- _PROVIDED PASSAGE_:
____________________
Blog
AI & Machine Learning

Python Coding Practices

Reading time:
7
min
Published on:
Jun 24, 2022

Charles Gaillard

Charles Gaillard

Maxime Churin

Maxime Churin

Summary

Share the article

In software development, developers usually work in a collaborative and fast-evolving environment. For this reason, it is highly recommended that they follow common guidelines & coding practices that will ensure efficiency, clarity, easy bug-spotting, and onboarding. After all, code that is properly formatted and documented is more likely to be shared and used by the entire developer community

We propose here a set of Python developer tools that can help you achieve such a target, tested with Python 3.8 versions:

  • Black
  • Flake8
  • Isort
  • Mypy
  • Pydocstyle
  • Darglint

Black

Black is a quick formatting tool that can be used very easily on the command line.

Reformatting your code in black-style allows you to produce clean, readable code, making it easy to spot errors.

In this sample:

class Car:
  

   def __init__(self,
       brand: str ,  color: str  ) -> None:
       self.brand=   brand
       self.color=   color
   def __str__(self) -> str:
       return (
           f"Car(brand: {self.brand}, color: {self.color})"
       )

Running:

black sample.py

Returns:

reformatted sample.py

All done! ✨ 🍰 ✨
1 file reformatted.

And it transforms sample.py:

class Car:
  def __init__(self, brand: str, color: str) -> None:
      self.brand = brand
      self.color = color

  def __str__(self) -> str:
      return f"Car(brand: {self.brand}, color: {self.color})"

Recommended configuration

[black]
line-length = 100
skip-magic-trailing-comma = true

Note: Skip-magic-trailing-comma: to avoid exploding a collection into one item per line

Flake8

Flake8 is a tool that wraps pycodestyle, pyflakes, and mccabe

  • Pycodestyle: spots any formatting-related errors in the code related to PEP8 compliance. Below is a non-exhaustive list of errors:

E for error codes and W for warnings

  • E1: for indentation errors.
  • E2: for whitespace errors.
  • E7: for statement errors
  • W6: for deprecation warnings
  • Pyflakes: spots any incoherency in the code. Below is a non-exhaustive list of errors:

F for error codes

  • F4: for imports errors
  • F5: for format errors
  • F6: for incompatible assignments/comparison errors
  • F7: for syntax errors
  • F8: for variable related errors
  • Mccabe: spots complexity errors.

Error code: C (error thrown always C901 for complexity violation)

In this sample.py:

import numpy as np
a=math.cos(math.pi)
____________________
- _EXTRACTED ENTRIES_:
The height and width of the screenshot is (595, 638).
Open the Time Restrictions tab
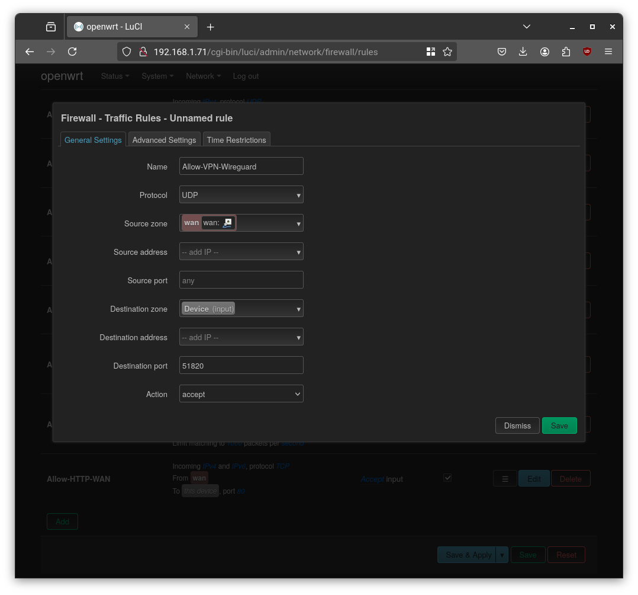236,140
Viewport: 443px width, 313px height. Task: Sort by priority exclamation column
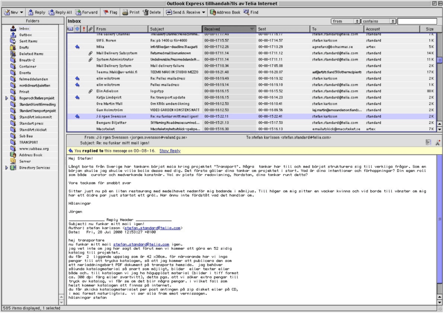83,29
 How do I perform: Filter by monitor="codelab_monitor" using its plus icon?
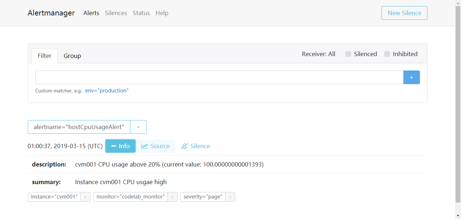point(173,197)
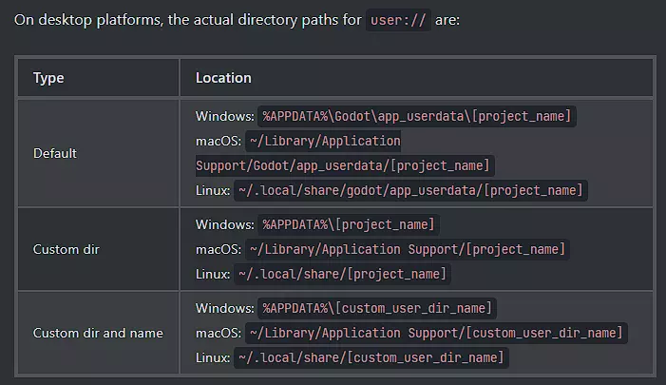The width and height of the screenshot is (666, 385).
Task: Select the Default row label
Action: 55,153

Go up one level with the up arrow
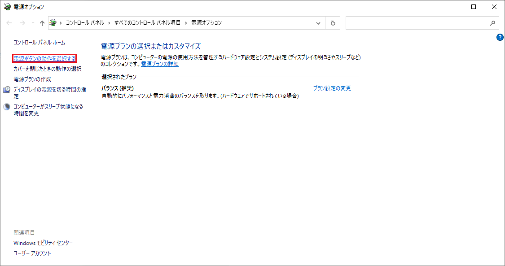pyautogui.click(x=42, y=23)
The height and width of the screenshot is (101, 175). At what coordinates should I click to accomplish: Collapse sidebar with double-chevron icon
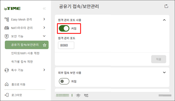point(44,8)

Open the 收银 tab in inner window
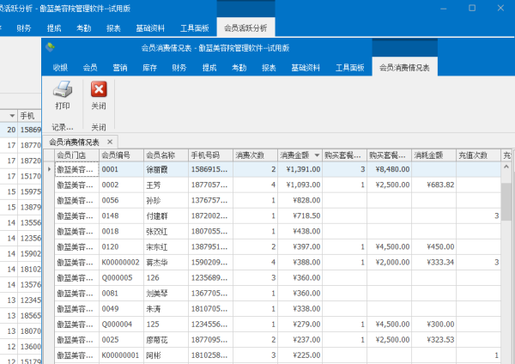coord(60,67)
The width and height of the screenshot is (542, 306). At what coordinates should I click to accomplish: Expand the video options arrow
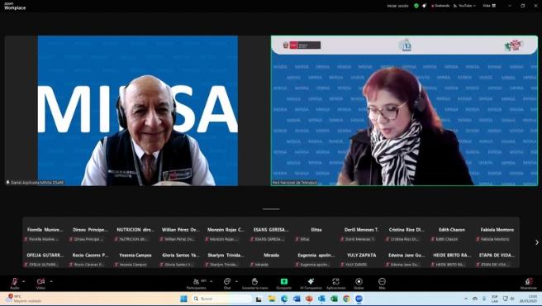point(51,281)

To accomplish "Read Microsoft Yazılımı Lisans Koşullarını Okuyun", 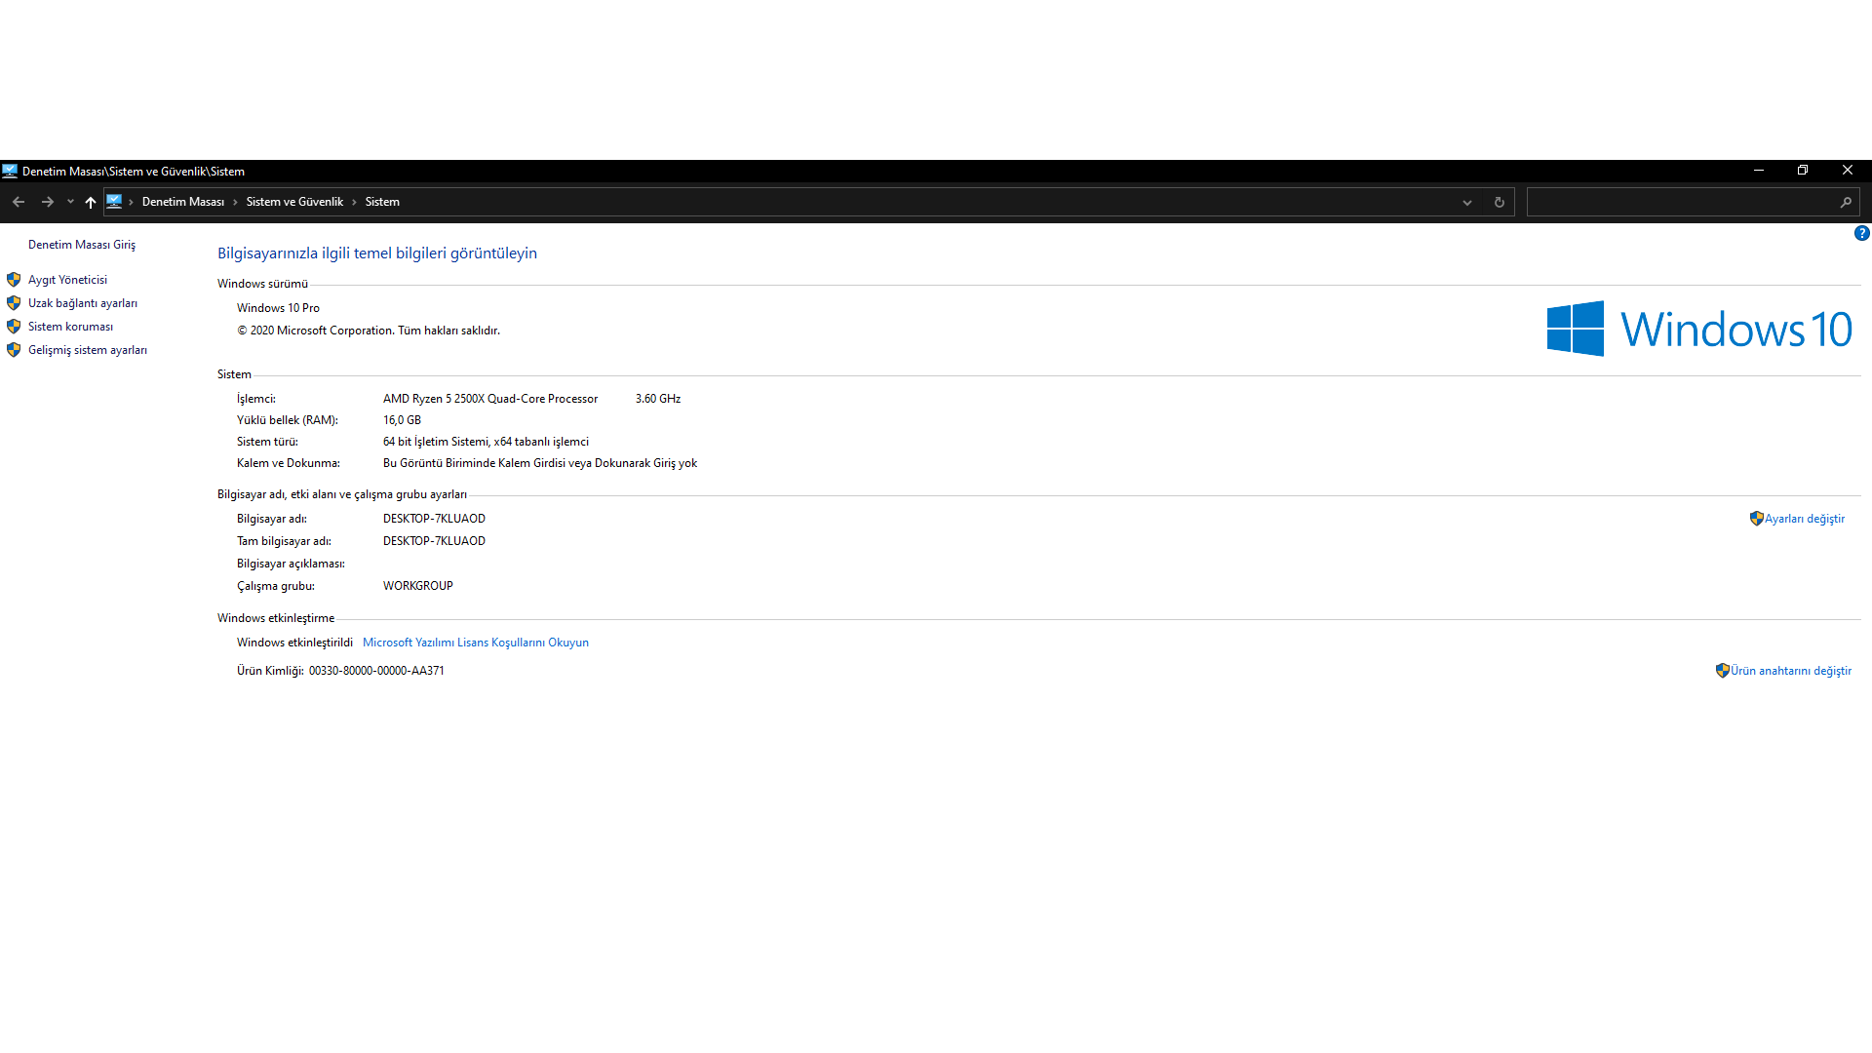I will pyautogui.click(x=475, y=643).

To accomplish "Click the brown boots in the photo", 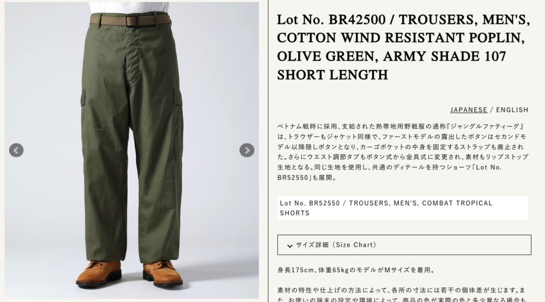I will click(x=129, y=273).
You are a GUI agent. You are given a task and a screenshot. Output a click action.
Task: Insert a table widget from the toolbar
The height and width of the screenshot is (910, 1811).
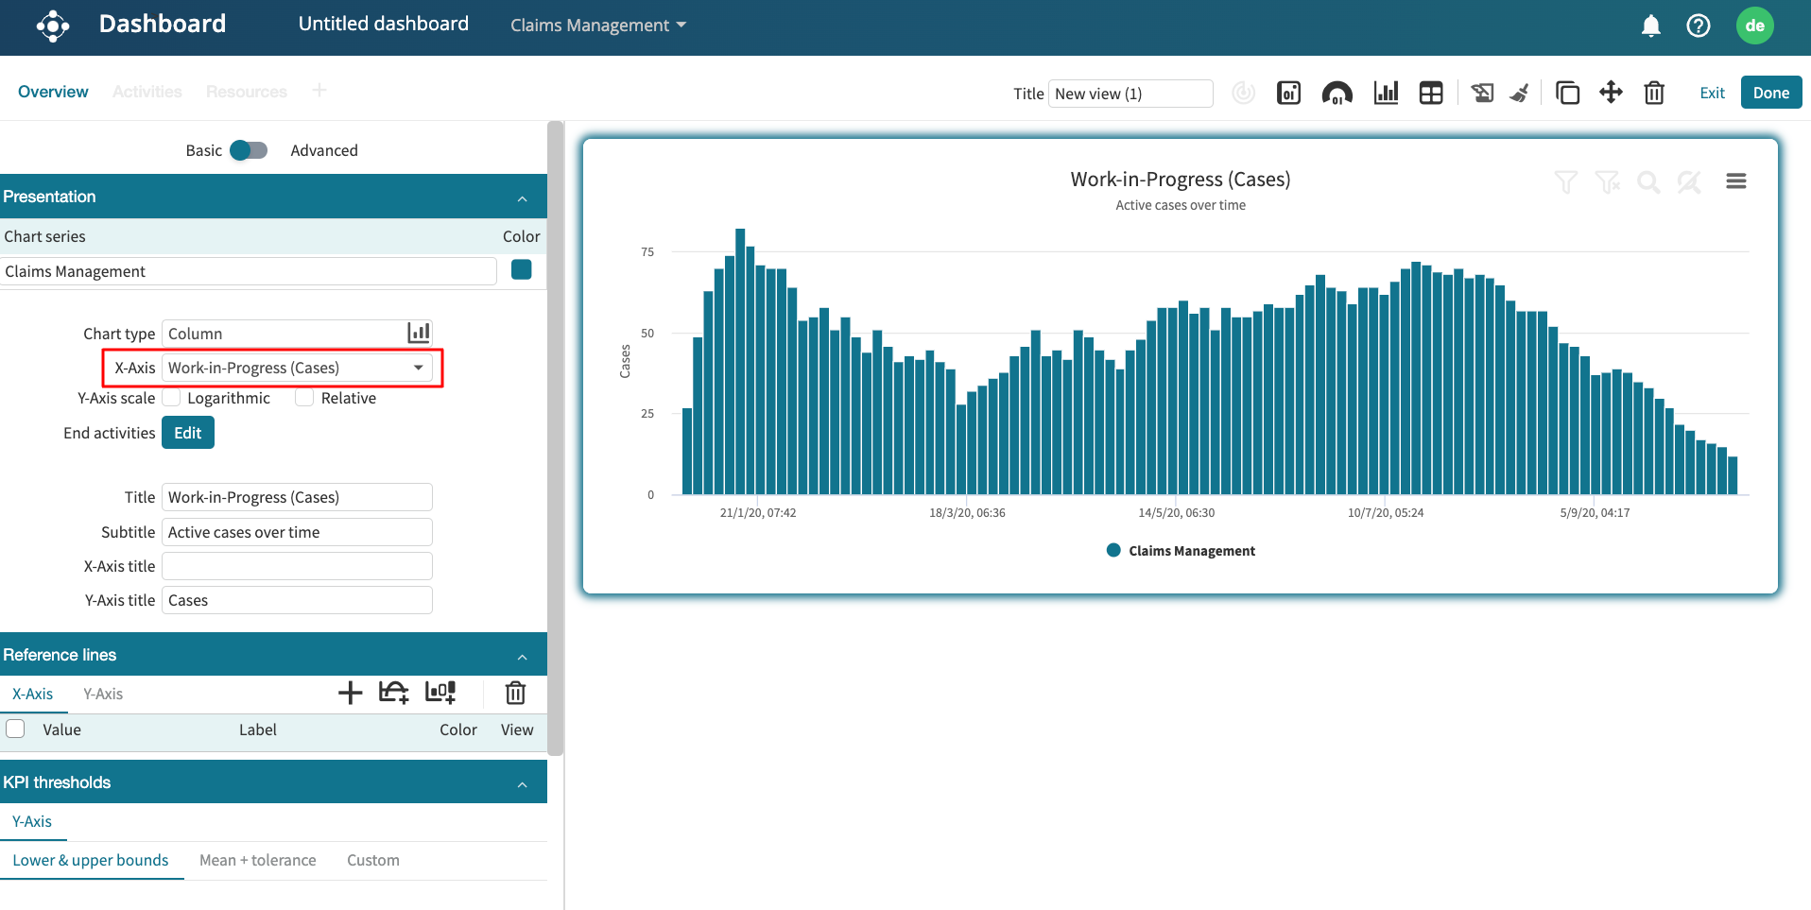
____________________
- _WHAT IS ASKED_:
A – Condense the paragraph of the Python coding practices article that begins "In software development, developers usually work" into a short bulleted list that keeps its main facts.
B – Pick up the Python coding practices article right after its last line and carry it further.
The entries have no role in this.

- _RESPONSES PER TASK_:
A –
- Developers usually work in a collaborative, fast-changing environment.
- Following shared guidelines and coding practices is therefore highly recommended, since they support efficiency, clarity, easy bug-spotting, and onboarding.
- Code that is properly formatted and documented is more likely to be shared and used by the whole developer community.

B –
Running:

flake8 sample.py

Gives you the following errors:

sample.py:2:1: F401 'numpy as np' imported but unused
sample.py:3:2: E225 missing whitespace around operator
sample.py:3:3: F821 undefined name 'math'
sample.py:3:12: F821 undefined name 'math'
sample.py:3:20: W291 trailing whitespace

Recommended configuration

[flake8]
max-line-length = 100
extend-ignore = E203, E501
ban-relative-imports = parents

We ignore those two errors:

We also have a set of flake8 plugins that you can install:

  • flake8-use-fstring: check for % or .format and suggest using f-strings
  • flake8-print: check for print statements
  • flake8-tidy-imports: write tidier imports (bans imports from parent modules and above, i.e. with more than one .)

Isort

Isort is a tool that provides a command-line utility that sorts your imports (alphabetically and separates sections into standard, third party, first-party, and finally imports from the local folder).

In this sample:

import numpy as np
import cv2
from a import b
from c import f, e, d
from typing import List, Tuple, Dict, Any
import os
import json
from .z import x, y
from .w import u, v

Running:

isort sample.py

Transforms sample.py:

import json
import os
from typing import Any, Dict, List, Tuple

import cv2
import numpy as np
from a import b
from c import d, e, f

from .w import u, v
from .z import x, y

Recommended configuration

[isort]
profile = "black"
line_length = 100

We need to set the profile to “black” to avoid bad interactions between the two tools.

Mypy

Mypy is a static type checker. You need to type in your functions and variables to use it. You can configure its level of strictness if you still want to resolve the type dynamically in some parts of your code, but keep in mind that having a statically typed project enhances productivity, and clarity adds safety barriers everywhere so that you can spot errors even before executing your code.

In this sample:

from typing import List, Tuple

a: str = "abc"
b: int = 3

c = a + b

d: List[int] = []
d.append(a)
d.append((a, b))

e: Tuple[int, int]
e = (a, b)

def sample_function(x: int, y: int) -> Tuple[int, List[int], str]:
  pass

e = sample_function(a, b)

Running:

mypy sample.py

Returns:

sample.py:6: error: Unsupported operand types for + ("str" and "int")
sample.py:9: error: Argument 1 to "append" of "list" has incompatible type "str"; expected "int"
sample.py:10: error: Argument 1 to "append" of "list" has incompatible type "Tuple[str, int]"; expected "int"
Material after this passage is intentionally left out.